Perhaps the answers revolve around money, like many things do. Maybe the city realized the alleys in the Heights need to be upgraded to mitigate flooding risks, but because such a project would come with a hefty cost, it decided to leave that chore with property owners in an affluent part of town.
Or maybe the people at City Hall are so unsure about the issue of alley ownership that they want to distance themselves from the passageways as much as possible to avoid some sort of legal liability.
The city could be headed for a legal fight anyway, because some property owners and business owners in the neighborhood have said they have been financially impacted by the city’s shifting position on the alleys. Starting in the summer of 2019, when Joe Myers was employed as City Engineer, the city began asking for extensive drainage improvements in exchange for alley access, while also taking a hands-off approach when it comes to encroachments in the alleys.

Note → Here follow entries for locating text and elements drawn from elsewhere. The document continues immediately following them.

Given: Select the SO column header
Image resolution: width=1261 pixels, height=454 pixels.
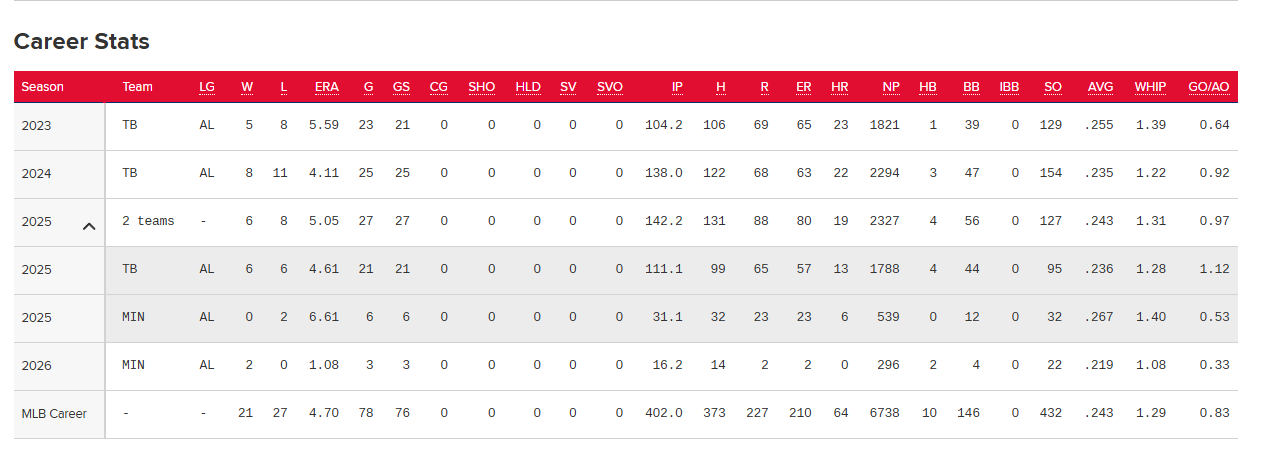Looking at the screenshot, I should tap(1052, 87).
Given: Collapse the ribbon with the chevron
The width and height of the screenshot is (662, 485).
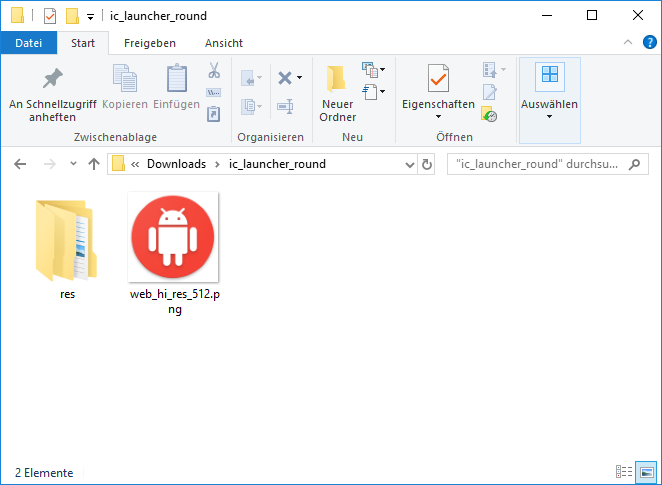Looking at the screenshot, I should point(627,43).
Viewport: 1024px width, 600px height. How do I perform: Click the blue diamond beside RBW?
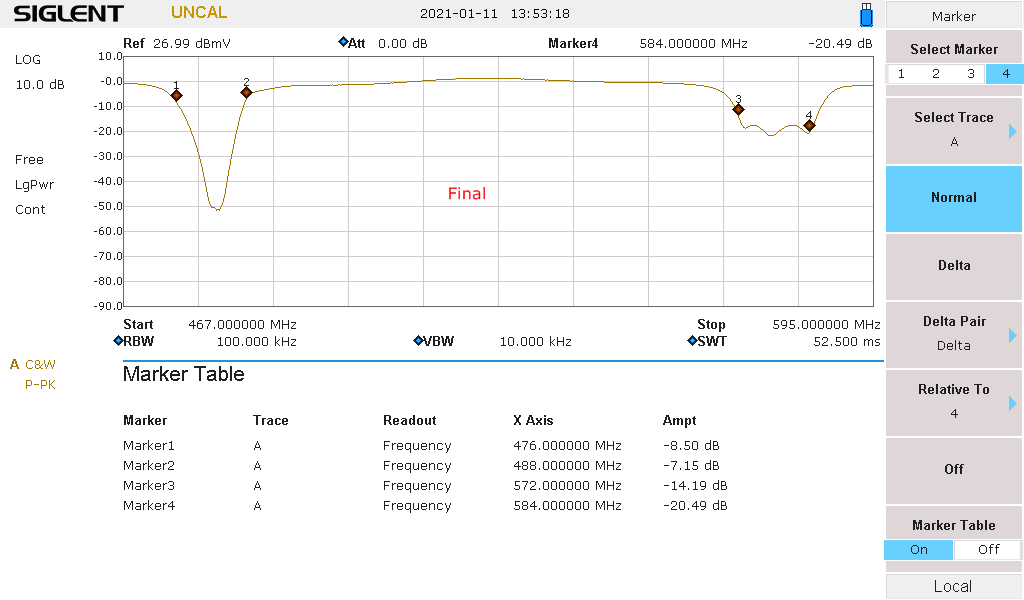(x=118, y=341)
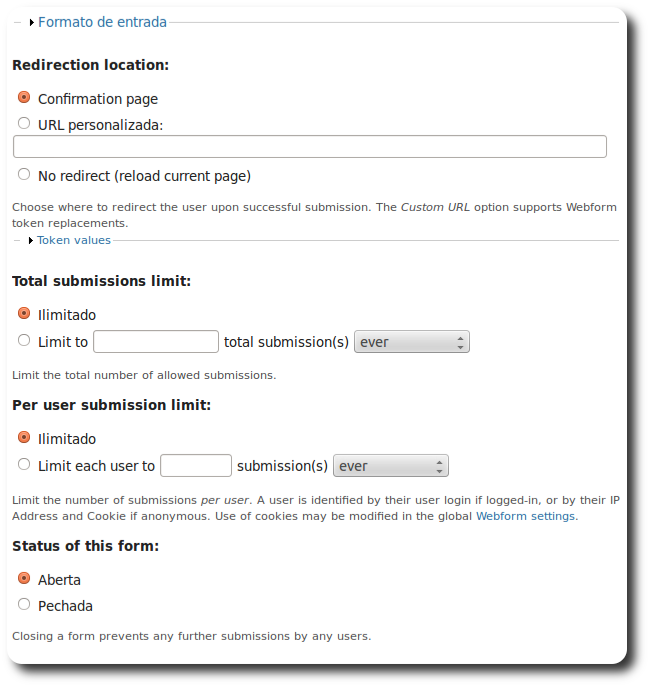Click the Formato de entrada disclosure triangle
The height and width of the screenshot is (687, 650).
[x=32, y=22]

While some in the neighborhood acknowledge the need for improved flood mitigation, the city’s position has not been popular among many residents. But the city has at least committed to addressing the issue, with Houston Public Works saying its policies will be evaluated and possibly amended in the spring by the city’s Transportation, Technology and Infrastructure Committee.
In the meantime, we’ll continue to keep the issue at the forefront and continue to ask questions, even if they aren’t answered the first time, the second or even the third. Property owners in the alley-filled Heights deserve to know, and a big part of our job at The Leader is to advocate for them and keep them informed.